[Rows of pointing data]
----

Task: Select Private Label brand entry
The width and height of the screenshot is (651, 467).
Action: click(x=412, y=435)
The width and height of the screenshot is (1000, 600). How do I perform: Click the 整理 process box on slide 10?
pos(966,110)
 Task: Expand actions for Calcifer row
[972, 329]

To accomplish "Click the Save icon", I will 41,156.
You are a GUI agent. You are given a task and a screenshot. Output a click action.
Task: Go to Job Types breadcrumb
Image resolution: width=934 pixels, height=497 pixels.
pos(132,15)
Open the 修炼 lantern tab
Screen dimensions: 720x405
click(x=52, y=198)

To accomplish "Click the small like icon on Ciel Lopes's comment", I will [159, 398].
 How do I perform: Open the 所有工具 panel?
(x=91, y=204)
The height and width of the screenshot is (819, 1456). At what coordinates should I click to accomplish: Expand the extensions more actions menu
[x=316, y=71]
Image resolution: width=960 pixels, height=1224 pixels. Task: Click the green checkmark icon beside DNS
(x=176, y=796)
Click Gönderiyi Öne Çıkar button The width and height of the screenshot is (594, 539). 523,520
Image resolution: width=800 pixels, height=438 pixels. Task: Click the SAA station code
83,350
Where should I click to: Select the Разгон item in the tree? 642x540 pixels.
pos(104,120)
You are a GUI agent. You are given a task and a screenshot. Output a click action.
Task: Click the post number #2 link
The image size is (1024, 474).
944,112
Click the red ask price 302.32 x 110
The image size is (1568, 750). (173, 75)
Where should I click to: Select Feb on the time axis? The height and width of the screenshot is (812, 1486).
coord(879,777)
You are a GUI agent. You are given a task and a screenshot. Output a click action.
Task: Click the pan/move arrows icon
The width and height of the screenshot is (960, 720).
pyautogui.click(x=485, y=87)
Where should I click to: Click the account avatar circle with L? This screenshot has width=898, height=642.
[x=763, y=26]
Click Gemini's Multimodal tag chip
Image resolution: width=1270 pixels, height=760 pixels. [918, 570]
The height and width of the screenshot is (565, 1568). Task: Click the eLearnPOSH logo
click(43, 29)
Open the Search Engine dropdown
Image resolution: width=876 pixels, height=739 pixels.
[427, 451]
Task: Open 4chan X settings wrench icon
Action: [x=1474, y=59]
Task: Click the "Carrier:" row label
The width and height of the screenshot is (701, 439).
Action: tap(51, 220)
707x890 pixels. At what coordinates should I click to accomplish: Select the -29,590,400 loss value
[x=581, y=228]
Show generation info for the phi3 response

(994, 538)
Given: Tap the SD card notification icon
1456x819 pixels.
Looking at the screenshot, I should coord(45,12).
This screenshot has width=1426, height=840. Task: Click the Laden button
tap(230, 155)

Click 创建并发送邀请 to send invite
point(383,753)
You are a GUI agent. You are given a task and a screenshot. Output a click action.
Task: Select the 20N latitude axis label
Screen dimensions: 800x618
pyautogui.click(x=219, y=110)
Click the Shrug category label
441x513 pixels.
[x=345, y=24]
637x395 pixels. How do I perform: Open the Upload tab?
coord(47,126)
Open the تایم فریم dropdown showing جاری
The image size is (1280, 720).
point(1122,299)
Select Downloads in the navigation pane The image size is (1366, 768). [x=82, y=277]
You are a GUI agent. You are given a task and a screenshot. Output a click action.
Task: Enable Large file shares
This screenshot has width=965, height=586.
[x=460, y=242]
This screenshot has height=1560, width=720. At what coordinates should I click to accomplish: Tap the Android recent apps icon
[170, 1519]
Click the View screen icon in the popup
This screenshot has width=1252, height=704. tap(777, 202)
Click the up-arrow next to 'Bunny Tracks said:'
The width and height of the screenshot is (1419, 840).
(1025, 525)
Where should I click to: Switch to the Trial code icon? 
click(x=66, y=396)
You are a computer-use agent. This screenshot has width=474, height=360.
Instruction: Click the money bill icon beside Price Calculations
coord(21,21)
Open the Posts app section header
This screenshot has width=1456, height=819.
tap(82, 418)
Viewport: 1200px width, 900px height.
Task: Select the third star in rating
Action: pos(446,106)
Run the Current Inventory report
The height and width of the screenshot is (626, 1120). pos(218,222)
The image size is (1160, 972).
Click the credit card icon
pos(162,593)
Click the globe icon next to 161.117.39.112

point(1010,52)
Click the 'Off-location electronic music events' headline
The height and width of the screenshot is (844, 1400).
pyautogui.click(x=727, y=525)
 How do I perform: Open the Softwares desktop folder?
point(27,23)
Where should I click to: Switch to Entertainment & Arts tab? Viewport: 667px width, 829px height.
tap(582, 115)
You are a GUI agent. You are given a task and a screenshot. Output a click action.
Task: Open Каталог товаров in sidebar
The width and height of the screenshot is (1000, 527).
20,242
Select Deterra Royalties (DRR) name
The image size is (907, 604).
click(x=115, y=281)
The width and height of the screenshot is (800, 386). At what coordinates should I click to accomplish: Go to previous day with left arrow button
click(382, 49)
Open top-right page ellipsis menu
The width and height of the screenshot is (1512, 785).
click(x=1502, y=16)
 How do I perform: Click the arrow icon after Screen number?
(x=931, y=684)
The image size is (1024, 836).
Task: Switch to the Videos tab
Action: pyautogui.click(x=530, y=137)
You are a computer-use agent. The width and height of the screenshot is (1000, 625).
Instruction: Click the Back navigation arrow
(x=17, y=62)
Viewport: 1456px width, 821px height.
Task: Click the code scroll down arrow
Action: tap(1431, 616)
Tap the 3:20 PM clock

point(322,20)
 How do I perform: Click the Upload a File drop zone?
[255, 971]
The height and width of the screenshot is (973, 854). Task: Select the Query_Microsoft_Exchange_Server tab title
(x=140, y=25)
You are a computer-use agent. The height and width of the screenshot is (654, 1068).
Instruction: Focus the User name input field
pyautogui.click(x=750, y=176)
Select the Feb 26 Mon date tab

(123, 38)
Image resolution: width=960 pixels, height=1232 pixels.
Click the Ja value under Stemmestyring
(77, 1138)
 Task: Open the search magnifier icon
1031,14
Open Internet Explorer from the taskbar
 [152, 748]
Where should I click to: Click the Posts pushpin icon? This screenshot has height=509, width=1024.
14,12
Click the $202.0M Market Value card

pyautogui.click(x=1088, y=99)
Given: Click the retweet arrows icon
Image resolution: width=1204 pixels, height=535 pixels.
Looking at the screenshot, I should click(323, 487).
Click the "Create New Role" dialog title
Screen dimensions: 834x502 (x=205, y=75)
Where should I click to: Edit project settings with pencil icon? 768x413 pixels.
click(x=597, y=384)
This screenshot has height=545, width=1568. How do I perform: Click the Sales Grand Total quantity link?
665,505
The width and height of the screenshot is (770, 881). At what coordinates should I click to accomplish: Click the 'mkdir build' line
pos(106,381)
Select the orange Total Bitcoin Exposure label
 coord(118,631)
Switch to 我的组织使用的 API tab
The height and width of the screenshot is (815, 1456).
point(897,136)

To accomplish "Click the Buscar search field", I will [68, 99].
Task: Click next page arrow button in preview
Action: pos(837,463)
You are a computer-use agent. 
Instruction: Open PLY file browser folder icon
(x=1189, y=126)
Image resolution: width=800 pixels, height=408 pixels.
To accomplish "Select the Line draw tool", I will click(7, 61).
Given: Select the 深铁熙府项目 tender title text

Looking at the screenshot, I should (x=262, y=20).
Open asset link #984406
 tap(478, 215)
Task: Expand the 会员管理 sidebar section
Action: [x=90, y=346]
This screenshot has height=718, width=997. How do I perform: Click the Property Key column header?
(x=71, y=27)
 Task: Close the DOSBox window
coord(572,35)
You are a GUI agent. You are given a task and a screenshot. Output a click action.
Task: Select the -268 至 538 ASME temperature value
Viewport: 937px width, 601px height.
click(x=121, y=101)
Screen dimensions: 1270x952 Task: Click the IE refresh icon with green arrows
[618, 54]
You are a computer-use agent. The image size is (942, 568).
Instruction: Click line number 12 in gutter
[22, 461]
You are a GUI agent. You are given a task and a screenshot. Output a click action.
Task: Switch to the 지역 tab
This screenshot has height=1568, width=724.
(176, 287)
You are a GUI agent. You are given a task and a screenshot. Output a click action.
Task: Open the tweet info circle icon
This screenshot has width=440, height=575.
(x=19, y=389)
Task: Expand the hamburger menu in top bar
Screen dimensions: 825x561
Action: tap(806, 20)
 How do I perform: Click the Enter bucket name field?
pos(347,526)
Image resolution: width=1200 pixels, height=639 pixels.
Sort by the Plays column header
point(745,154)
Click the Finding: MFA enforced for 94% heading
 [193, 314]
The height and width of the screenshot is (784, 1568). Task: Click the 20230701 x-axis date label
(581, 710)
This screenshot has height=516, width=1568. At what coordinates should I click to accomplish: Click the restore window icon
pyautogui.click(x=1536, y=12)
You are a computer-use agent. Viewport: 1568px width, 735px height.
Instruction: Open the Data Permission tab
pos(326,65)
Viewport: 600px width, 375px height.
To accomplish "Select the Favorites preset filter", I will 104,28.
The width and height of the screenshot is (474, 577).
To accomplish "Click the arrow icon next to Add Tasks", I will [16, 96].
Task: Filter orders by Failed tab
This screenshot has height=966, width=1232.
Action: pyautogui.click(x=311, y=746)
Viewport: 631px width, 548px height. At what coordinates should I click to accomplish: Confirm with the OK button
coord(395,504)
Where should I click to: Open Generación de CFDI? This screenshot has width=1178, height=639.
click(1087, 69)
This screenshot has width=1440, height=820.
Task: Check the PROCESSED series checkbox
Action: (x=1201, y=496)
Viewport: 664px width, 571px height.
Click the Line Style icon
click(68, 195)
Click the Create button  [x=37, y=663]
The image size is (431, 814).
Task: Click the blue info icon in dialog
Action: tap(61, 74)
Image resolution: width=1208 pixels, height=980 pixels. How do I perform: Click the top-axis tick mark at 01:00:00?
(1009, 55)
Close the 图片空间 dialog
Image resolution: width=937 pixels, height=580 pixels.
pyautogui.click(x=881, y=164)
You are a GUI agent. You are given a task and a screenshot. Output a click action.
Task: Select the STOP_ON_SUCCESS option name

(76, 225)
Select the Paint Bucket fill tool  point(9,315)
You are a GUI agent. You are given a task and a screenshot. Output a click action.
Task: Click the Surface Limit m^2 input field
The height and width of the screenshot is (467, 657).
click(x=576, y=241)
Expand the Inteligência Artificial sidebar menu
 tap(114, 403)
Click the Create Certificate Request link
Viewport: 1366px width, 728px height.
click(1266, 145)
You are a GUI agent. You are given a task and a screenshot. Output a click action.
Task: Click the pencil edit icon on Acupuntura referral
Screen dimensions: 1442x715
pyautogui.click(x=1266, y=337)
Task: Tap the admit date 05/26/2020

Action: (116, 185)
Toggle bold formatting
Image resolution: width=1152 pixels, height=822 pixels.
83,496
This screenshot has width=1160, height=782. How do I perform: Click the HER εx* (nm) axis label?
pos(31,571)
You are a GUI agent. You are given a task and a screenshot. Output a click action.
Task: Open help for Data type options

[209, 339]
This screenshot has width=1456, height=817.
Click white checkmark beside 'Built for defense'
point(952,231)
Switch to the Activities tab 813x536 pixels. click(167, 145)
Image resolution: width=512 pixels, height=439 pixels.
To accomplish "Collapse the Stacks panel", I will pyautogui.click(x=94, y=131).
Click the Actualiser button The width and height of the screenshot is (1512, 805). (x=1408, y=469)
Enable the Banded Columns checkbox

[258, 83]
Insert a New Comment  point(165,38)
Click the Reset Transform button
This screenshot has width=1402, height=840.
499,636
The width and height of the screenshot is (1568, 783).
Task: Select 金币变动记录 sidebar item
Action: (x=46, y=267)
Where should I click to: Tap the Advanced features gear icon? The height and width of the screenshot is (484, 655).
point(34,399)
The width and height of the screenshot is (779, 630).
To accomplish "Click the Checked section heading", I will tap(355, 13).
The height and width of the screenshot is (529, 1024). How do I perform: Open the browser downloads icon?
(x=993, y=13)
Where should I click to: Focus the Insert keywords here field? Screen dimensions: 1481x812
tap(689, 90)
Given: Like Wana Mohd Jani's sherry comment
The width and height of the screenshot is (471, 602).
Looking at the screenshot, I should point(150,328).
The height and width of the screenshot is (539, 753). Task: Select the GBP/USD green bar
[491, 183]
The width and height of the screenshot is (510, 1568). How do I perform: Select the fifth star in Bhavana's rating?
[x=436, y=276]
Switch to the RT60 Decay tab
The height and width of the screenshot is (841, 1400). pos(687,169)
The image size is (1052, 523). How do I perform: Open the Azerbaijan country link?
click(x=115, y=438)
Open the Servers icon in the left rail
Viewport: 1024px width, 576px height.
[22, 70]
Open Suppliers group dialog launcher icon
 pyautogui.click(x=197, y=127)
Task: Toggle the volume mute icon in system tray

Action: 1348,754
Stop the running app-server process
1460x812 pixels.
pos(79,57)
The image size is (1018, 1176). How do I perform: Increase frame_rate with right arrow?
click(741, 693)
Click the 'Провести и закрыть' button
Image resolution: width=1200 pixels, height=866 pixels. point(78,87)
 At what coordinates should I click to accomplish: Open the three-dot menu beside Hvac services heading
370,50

----

• Given request
Return, without any change, the lines of the material from the one containing "Image resolution: width=800 pixels, height=438" through the one containing "Looking at the screenshot, I should coord(45,12).", including both of those lines.

• Full answer
Image resolution: width=800 pixels, height=438 pixels. Task: Click the SAA station code
83,350
Where should I click to: Select the Разгон item in the tree? 642x540 pixels.
pos(104,120)
You are a GUI agent. You are given a task and a screenshot. Output a click action.
Task: Click the post number #2 link
The image size is (1024, 474).
944,112
Click the red ask price 302.32 x 110
The image size is (1568, 750). (173, 75)
Where should I click to: Select Feb on the time axis? The height and width of the screenshot is (812, 1486).
coord(879,777)
You are a GUI agent. You are given a task and a screenshot. Output a click action.
Task: Click the pan/move arrows icon
The width and height of the screenshot is (960, 720).
pyautogui.click(x=485, y=87)
Where should I click to: Click the account avatar circle with L? This screenshot has width=898, height=642.
[x=763, y=26]
Click Gemini's Multimodal tag chip
Image resolution: width=1270 pixels, height=760 pixels. [918, 570]
The height and width of the screenshot is (565, 1568). Task: Click the eLearnPOSH logo
click(43, 29)
Open the Search Engine dropdown
Image resolution: width=876 pixels, height=739 pixels.
[427, 451]
Task: Open 4chan X settings wrench icon
Action: [x=1474, y=59]
Task: Click the "Carrier:" row label
The width and height of the screenshot is (701, 439).
Action: tap(51, 220)
707x890 pixels. At what coordinates should I click to accomplish: Select the -29,590,400 loss value
[x=581, y=228]
Show generation info for the phi3 response

(994, 538)
Given: Tap the SD card notification icon
1456x819 pixels.
Looking at the screenshot, I should coord(45,12).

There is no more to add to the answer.